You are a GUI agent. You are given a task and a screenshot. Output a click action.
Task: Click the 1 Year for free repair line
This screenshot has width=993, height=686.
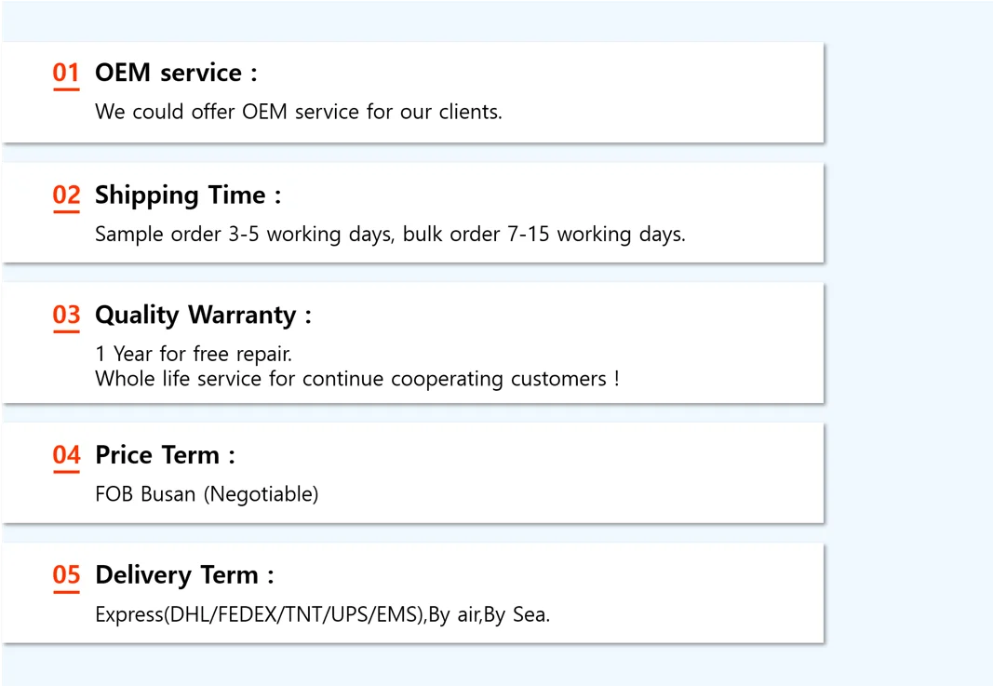(194, 355)
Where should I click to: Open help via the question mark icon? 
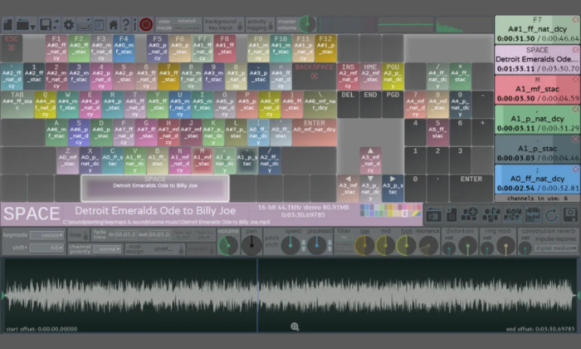125,25
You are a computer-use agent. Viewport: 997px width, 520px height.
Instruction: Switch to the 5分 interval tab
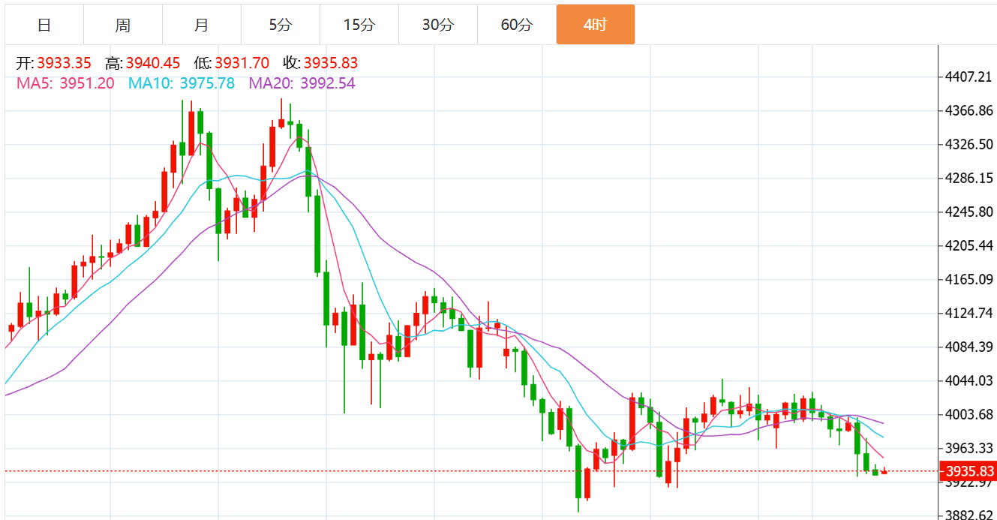coord(281,25)
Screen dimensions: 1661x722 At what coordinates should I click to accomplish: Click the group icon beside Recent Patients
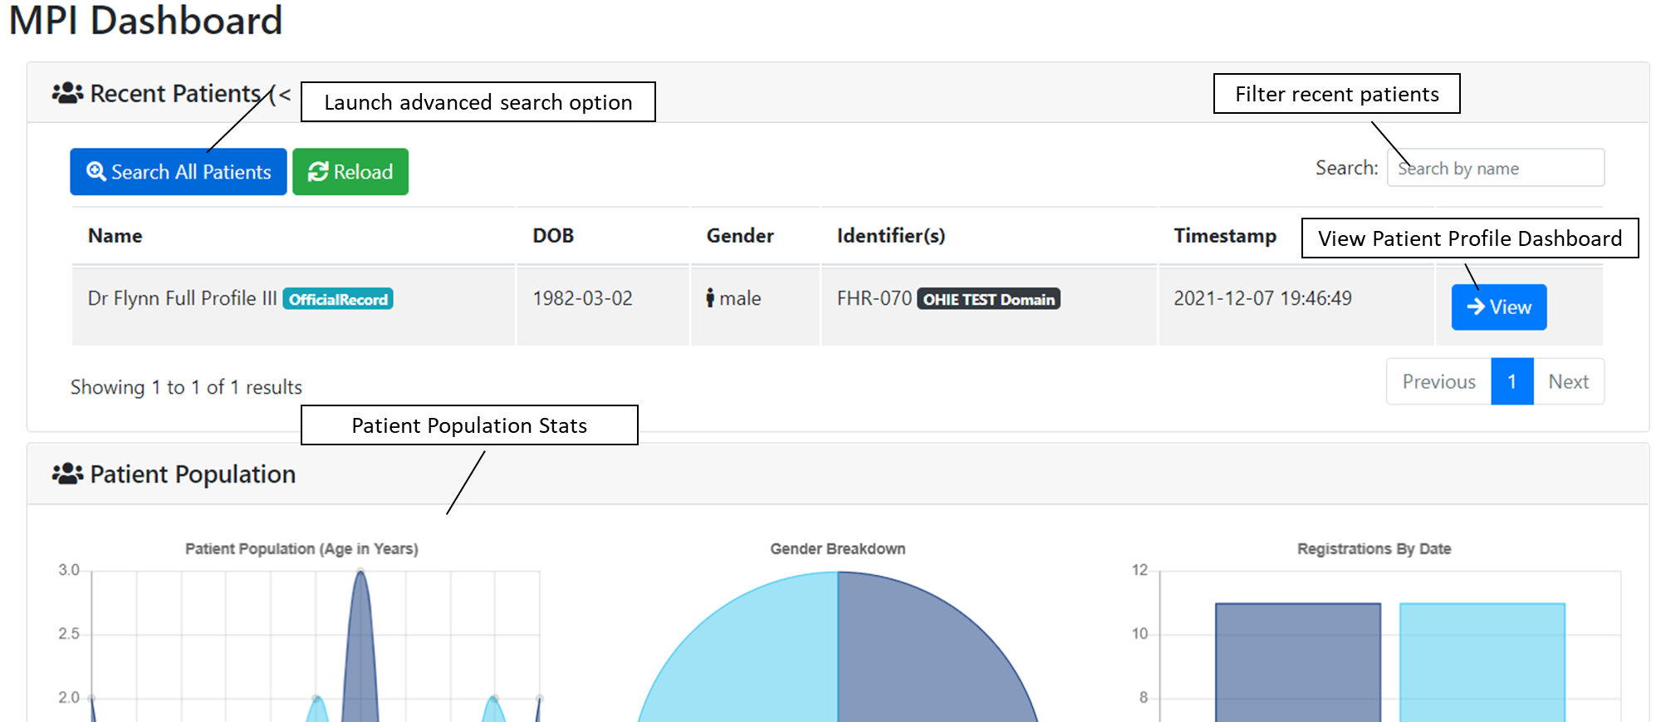point(67,93)
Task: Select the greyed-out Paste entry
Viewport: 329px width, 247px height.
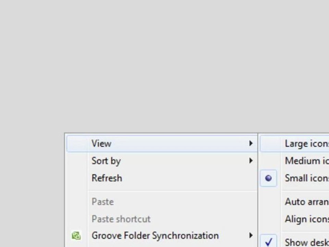Action: click(162, 202)
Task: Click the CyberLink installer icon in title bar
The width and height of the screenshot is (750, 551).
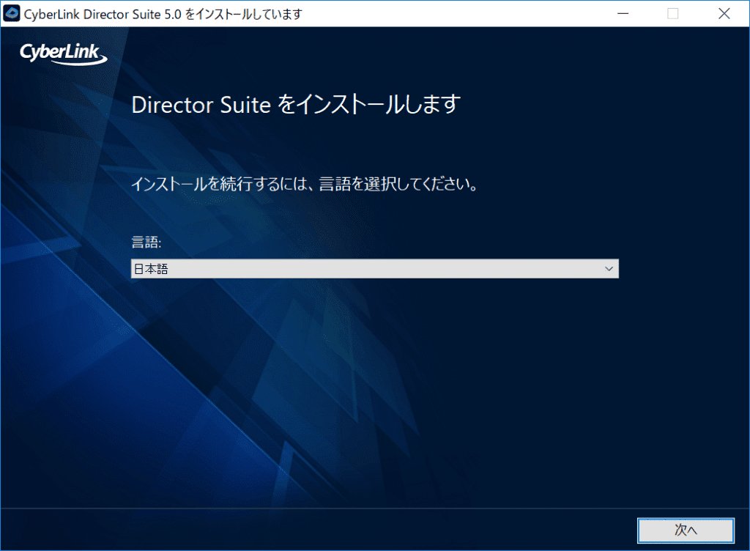Action: point(12,14)
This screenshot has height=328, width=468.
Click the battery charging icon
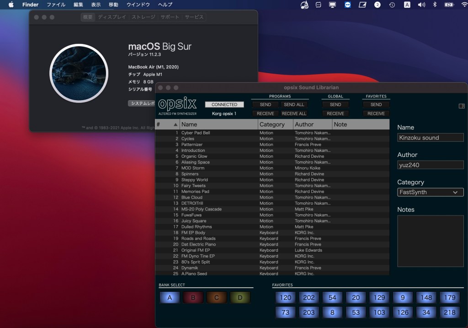[x=450, y=5]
■ ■ ■ ■ ■
EXERCISE INSTRUCTIONS.
Extract from the material all lines containing the string "agent".

ANSWER SECTION.
You are a GUI agent. You are given a task and a screenshot. Output a click action.
You are a computer-use agent. Viewport: 997px width, 520px height.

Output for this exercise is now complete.